## [THE TASK]
Copy verbatim the span of lines beginning at the line that contains "At what coordinates" and ending with the final line of the data. Exclude pictures from the copy.

╔══

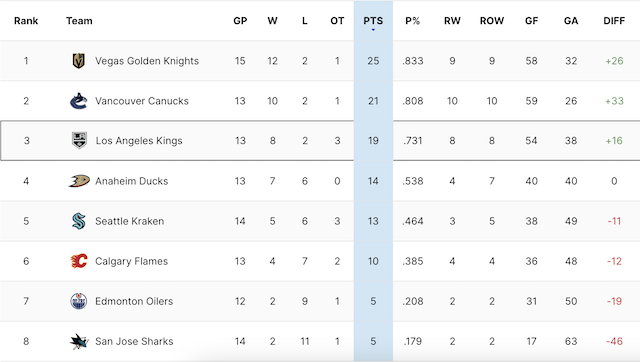Open San Jose Sharks team link
The height and width of the screenshot is (362, 640).
coord(134,341)
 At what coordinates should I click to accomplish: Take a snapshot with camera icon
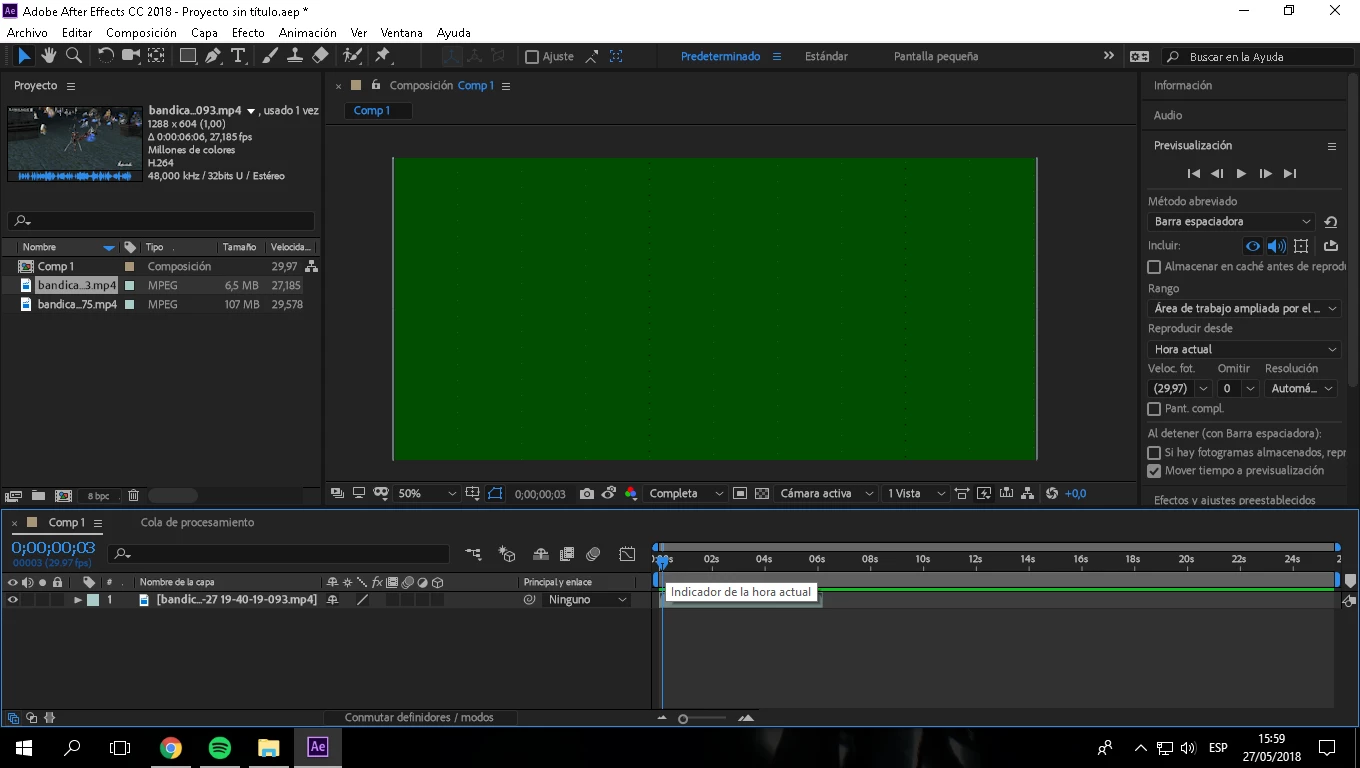tap(587, 493)
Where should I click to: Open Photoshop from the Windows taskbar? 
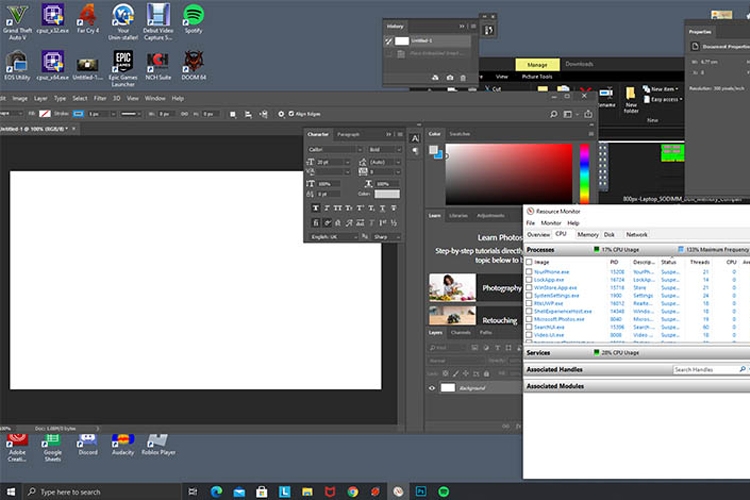(421, 492)
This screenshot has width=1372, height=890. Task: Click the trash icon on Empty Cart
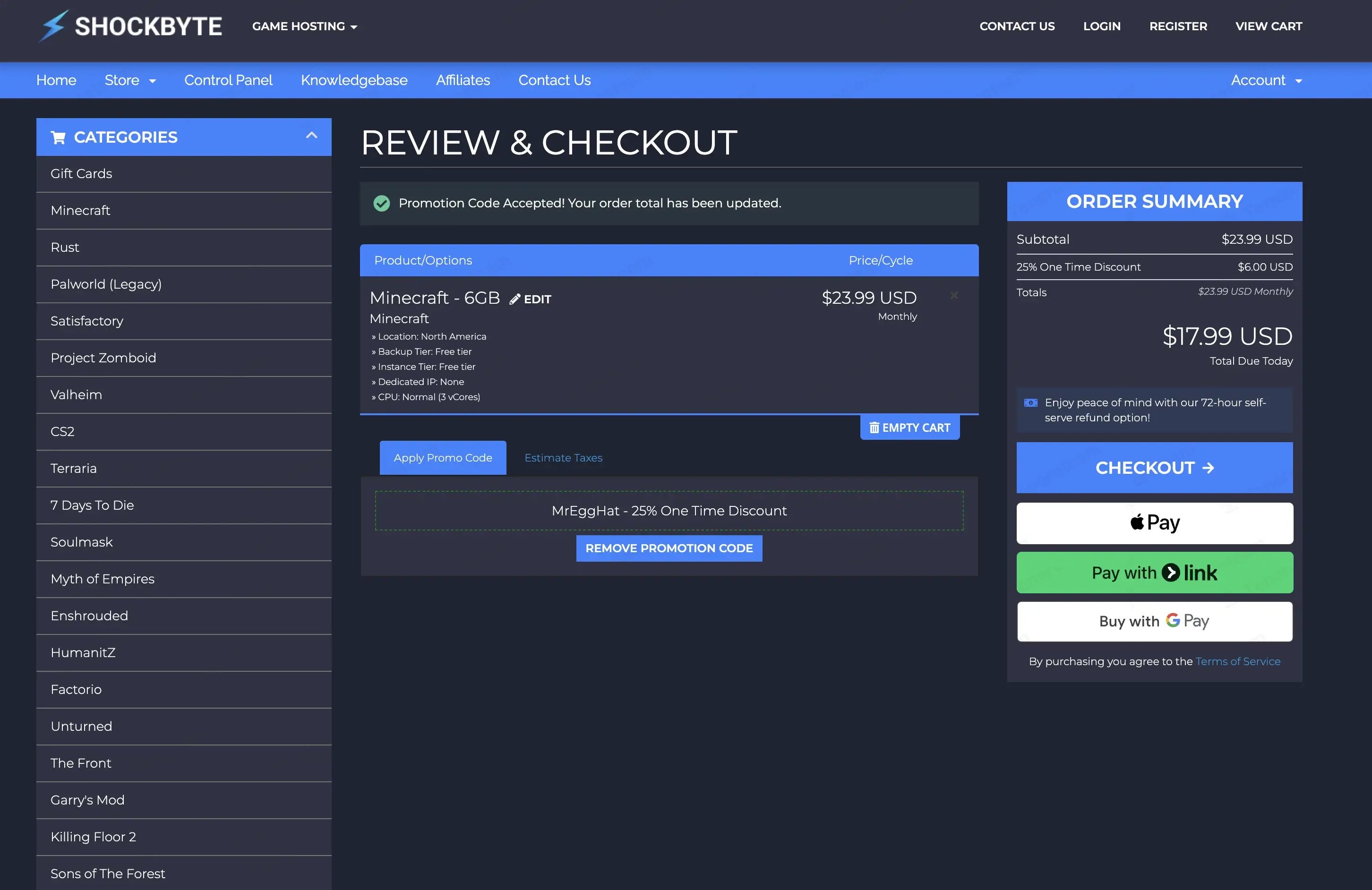[874, 428]
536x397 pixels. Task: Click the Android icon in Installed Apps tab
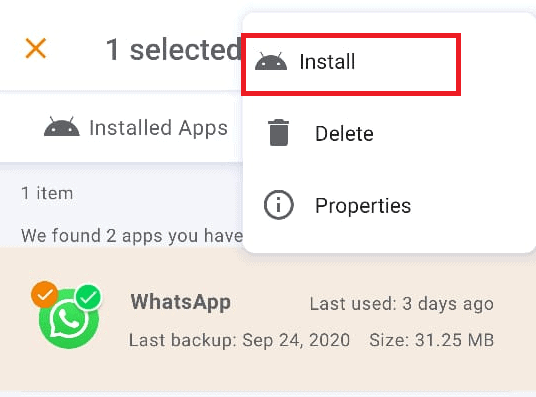click(62, 127)
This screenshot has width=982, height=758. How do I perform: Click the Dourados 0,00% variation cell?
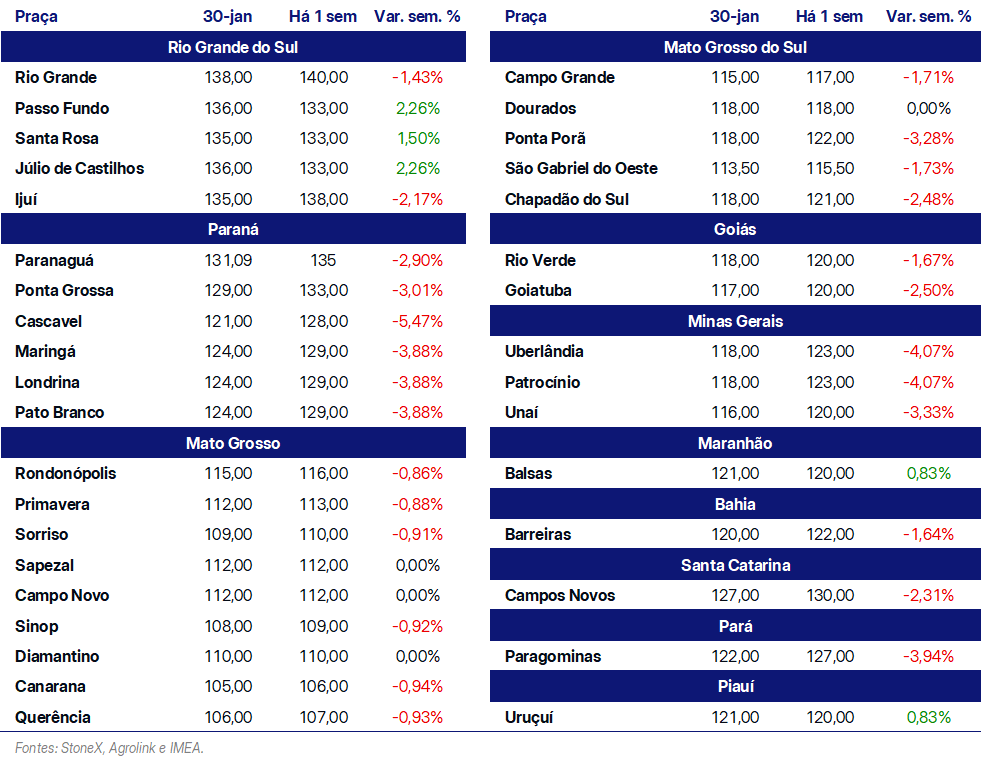pos(928,108)
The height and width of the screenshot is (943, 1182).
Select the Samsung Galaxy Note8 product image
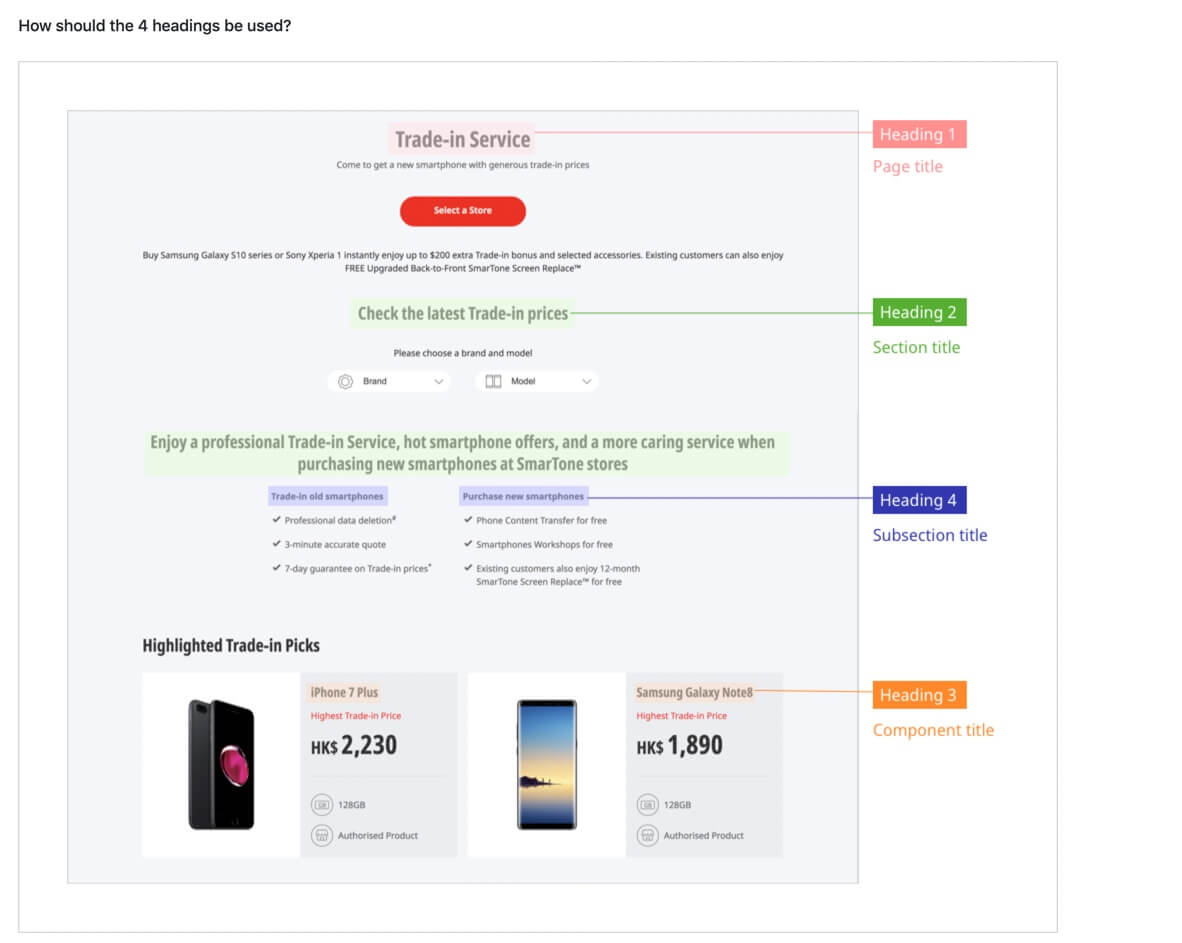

╚══

## [RESPONSE TO THE TASK]
 At what coordinates should I click to accomplish: Take a snapshot with camera icon
tap(587, 493)
Where should I click to: Open Photoshop from the Windows taskbar? 
(421, 492)
This screenshot has width=1372, height=890. Task: Click the trash icon on Empty Cart
[874, 428]
536x397 pixels. Task: Click the Android icon in Installed Apps tab
click(62, 127)
This screenshot has width=982, height=758. How do I perform: Click the Dourados 0,00% variation cell?
pos(928,108)
The height and width of the screenshot is (943, 1182).
Select the Samsung Galaxy Note8 product image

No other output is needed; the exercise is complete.